Sur l’île d’Elisabeth O’Connor
Un premier roman plein de sobriété, de fraîcheur et de délicatesse : celui d’Elizabeth O’Connor qui imagine une petite île pauvre, comme retirée des mouvements du monde, et battue par les vents, au large du pays de Galles, ses nuages gris, son soleil maigre, ses mouettes, ses espoirs qui s’envolent. La narratrice se nomme Manod, elle a dix-huit ans, vit là avec sa soeur cadette un peu retardée, qui ne parle que le gallois et refuse d’apprendre l’anglais, et son père, Tad, pêcheur de homards, âpre à la tâche. Manod, qui veille sur les siens, aimerait partir sur le continent et devenir professeure. Nous sommes en 1938, et l’on sent de loin les prémices de la guerre. Un jour, une baleine s’échoue sur la plage. Deux ethnologues débarquent d’Angleterre pour étudier le mode de vie et le folklore des habitants. À leur contact, Manod s’épanouit, élargit sa vision et tous ses rêves lui paraissent possibles. Mais ne s’agit-il pas d’un leurre?

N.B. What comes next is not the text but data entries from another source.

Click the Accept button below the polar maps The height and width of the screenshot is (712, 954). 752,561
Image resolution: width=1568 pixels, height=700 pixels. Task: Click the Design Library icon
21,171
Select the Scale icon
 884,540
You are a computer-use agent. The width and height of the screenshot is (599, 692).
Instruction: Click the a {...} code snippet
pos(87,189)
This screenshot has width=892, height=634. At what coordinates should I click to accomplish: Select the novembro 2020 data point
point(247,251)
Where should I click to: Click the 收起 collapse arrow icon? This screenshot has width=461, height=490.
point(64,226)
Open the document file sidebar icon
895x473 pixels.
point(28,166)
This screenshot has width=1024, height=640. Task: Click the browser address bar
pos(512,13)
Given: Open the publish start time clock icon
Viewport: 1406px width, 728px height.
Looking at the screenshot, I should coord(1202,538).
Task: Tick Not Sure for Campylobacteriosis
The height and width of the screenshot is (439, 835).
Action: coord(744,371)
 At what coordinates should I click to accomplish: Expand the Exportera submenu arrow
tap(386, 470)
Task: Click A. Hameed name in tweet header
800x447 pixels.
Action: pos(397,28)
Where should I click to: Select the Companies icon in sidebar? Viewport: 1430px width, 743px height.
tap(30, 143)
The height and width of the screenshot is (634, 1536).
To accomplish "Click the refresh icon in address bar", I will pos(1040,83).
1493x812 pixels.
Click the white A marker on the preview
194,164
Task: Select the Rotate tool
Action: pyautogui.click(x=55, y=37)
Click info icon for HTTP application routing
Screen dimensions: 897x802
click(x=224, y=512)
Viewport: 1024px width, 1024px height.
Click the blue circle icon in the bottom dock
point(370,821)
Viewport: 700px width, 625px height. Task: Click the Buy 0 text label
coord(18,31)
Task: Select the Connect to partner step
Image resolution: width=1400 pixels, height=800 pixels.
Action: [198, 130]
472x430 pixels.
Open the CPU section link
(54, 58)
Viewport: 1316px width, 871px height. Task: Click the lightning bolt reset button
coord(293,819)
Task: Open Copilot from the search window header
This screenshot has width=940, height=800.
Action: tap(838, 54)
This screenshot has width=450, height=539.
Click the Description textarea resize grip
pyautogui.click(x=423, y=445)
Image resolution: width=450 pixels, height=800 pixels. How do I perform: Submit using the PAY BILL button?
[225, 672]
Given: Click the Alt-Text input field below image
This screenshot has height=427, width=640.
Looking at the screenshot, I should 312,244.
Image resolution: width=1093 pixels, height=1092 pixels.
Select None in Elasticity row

Elizabeth O’Connoré évoque, avec maîtrise, dans un style vif, retenu, avec émotion et force, les espoirs d’une jeune fille éternelle qui aspire à une autre existence qu’à la rude vie des siens.
Sur l’île d’Elisabeth O’Connor (traduit de l’anglais par Clairte Desserey (JC Lattès, 260 pages, 21,90 €).